WEDNESDAY, OCTOBER 1 | 6:00 - 8:00 PM
CARIBBEAN DELIGHT - $60
Chef Carlton Melbourne, owner of Island Spice Inc., pours his love of the islands and his creativity into every dish he designs. On the menu: Tropical Salad of Avocado , Almonds, Jerk Chicken and Mango Tequila Salsa; Pork Tenderloin with Orange Chili Glaze and Baby Potatoes; and Banana Coconut Cheesecake with Rum Cream.


SATURDAY, OCTOBER 4 | 10:30 AM - 12:30 PM
AUTUMN INDOOR GRILLERY - $60
Chef Laura Clarke Giberson loves summer and barbecues, but won’t let the falling leaves dampen her enthusiasm for delicious grilled meals. On the menu: Roasted Garlic Crostini; Garlic Prawn Salad; East-meets-West Grilled Tenderloin; “Rossberger” Potatoes and Grilled Vegetables; and Fresh Fruit Pavlova.


WEDNESDAY, OCTOBER 8 | 6:00 - 8:00 PM
UNSUNG HEROES - $60
Chef Skorzewski demonstrates how to get the most from humble ingredients in this class dedicated to the unsung heroes of the kitchen. On the menu: Oxtail Soup with Parsnips, Celeriac and Wild Mushrooms; Grilled Chimichurri-marinated Hangar Steak with Warm Spiced Potato Salad and Wilted Greens; and Apple and Quince Tarte Tatin.

DATA BLOCK:

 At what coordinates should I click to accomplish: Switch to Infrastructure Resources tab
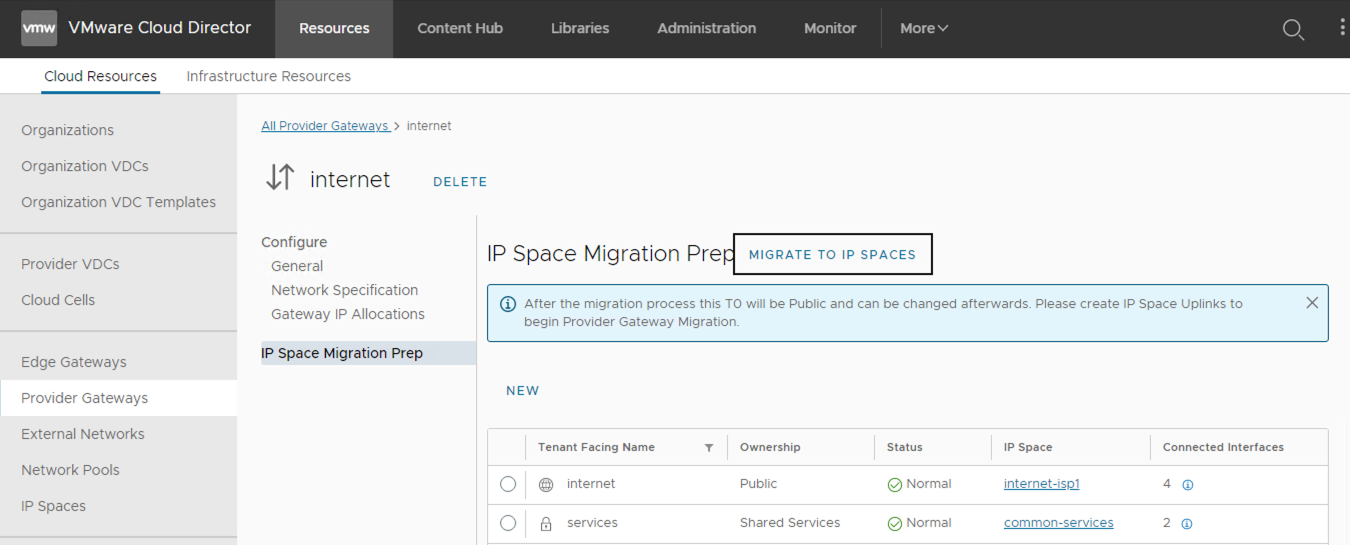268,76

WRITTEN INSTRUCTION 1: Can you copy word for word the part of the cooking class schedule that opens with the words containing "WEDNESDAY, OCTOBER 1" and closes with "Fresh Fruit Pavlova."?
WRITTEN INSTRUCTION 2: Can you pick up the cooking class schedule where it stops and keep it going?

RESULT 1:
WEDNESDAY, OCTOBER 1 | 6:00 - 8:00 PM
CARIBBEAN DELIGHT - $60
Chef Carlton Melbourne, owner of Island Spice Inc., pours his love of the islands and his creativity into every dish he designs. On the menu: Tropical Salad of Avocado , Almonds, Jerk Chicken and Mango Tequila Salsa; Pork Tenderloin with Orange Chili Glaze and Baby Potatoes; and Banana Coconut Cheesecake with Rum Cream.


SATURDAY, OCTOBER 4 | 10:30 AM - 12:30 PM
AUTUMN INDOOR GRILLERY - $60
Chef Laura Clarke Giberson loves summer and barbecues, but won’t let the falling leaves dampen her enthusiasm for delicious grilled meals. On the menu: Roasted Garlic Crostini; Garlic Prawn Salad; East-meets-West Grilled Tenderloin; “Rossberger” Potatoes and Grilled Vegetables; and Fresh Fruit Pavlova.

RESULT 2:
SATURDAY, OCTOBER 11 | 10:30 AM - 1:00 PM
ADVANCED KNIFE SKILLS - $160 (Hands-on class)
In this follow up to the Basic Knife Skills class, Chef and culinary instructor Andrew Skorzewski demonstrates sharpening techniques, as well as proper knife handling for butchering, filleting fish and deboning a chicken breast. Plus, each registrant in this class will also receive a complimentary boning knife, filleting knife and knife block (retail value: over $200) courtesy of Wüsthof-Trident. On the menu: Marinated Trout with a Composed Salad and Dill Cream; Pan-seared Chicken Breast with Garlic Olive Oil-mashed Potatoes and Grape-Tomato Confit; and Chocolate Chilli Terrine with Aged Rum-soaked Pineapple. Please note: Ticket price covers attendance to the class only. Registrants will be asked to sign a safety waiver and wear close-toed shoes. Registrant must attend the class to receive the knife set. See our cancellation policy.


WEDNESDAY, OCTOBER 15 | 6:00 - 8:00 PM
THE ART OF SEAFOOD - $60
Chef Jeff Parlardg, owner of Westboro Fish Market and Lapointe’s Seafood Grill, offers his tips and tricks on preparing consistently delicious seafood. On the menu: Smoked Trout and Egg Tart with Scallions and Red Peppers; Escargots with Mushrooms, Prosciutto and Heavy Cream on Garlic French Stick; and Bacon-wrapped Pink Sea Scallops with Worcestershire Garlic Glaze on Shredded Greens.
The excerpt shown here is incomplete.